— begin —

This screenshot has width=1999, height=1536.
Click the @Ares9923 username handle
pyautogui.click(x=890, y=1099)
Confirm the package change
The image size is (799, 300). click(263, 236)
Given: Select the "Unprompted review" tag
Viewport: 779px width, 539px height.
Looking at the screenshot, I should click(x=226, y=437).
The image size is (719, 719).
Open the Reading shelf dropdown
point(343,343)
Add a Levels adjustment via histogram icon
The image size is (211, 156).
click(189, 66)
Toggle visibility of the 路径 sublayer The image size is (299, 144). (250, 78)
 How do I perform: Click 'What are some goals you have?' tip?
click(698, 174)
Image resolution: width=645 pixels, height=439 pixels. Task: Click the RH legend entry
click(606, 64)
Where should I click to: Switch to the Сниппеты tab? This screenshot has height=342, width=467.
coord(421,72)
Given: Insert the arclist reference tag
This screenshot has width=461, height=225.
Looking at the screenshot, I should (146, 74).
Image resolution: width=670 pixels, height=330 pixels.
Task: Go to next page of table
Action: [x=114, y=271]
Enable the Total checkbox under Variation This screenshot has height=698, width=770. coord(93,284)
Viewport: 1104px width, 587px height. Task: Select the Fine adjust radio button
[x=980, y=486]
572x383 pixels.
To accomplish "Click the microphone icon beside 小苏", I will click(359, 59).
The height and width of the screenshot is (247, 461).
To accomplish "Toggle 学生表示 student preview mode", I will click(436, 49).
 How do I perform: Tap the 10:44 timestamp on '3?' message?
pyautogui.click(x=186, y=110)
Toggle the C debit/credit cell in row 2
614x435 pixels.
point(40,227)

— end —

TASK TO COMPLETE: Convert the records, from their first line through the line that contains "coord(421,72)", into a JSON list of strings with one string per line and no blank lines.

SOLVED PROBLEM:
[
  "This screenshot has width=1999, height=1536.",
  "Click the @Ares9923 username handle",
  "pyautogui.click(x=890, y=1099)",
  "Confirm the package change",
  "The image size is (799, 300). click(263, 236)",
  "Given: Select the \"Unprompted review\" tag",
  "Viewport: 779px width, 539px height.",
  "Looking at the screenshot, I should click(x=226, y=437).",
  "The image size is (719, 719).",
  "Open the Reading shelf dropdown",
  "point(343,343)",
  "Add a Levels adjustment via histogram icon",
  "The image size is (211, 156).",
  "click(189, 66)",
  "Toggle visibility of the 路径 sublayer The image size is (299, 144). (250, 78)",
  " How do I perform: Click 'What are some goals you have?' tip?",
  "click(698, 174)",
  "Image resolution: width=645 pixels, height=439 pixels. Task: Click the RH legend entry",
  "click(606, 64)",
  "Where should I click to: Switch to the Сниппеты tab? This screenshot has height=342, width=467.",
  "coord(421,72)"
]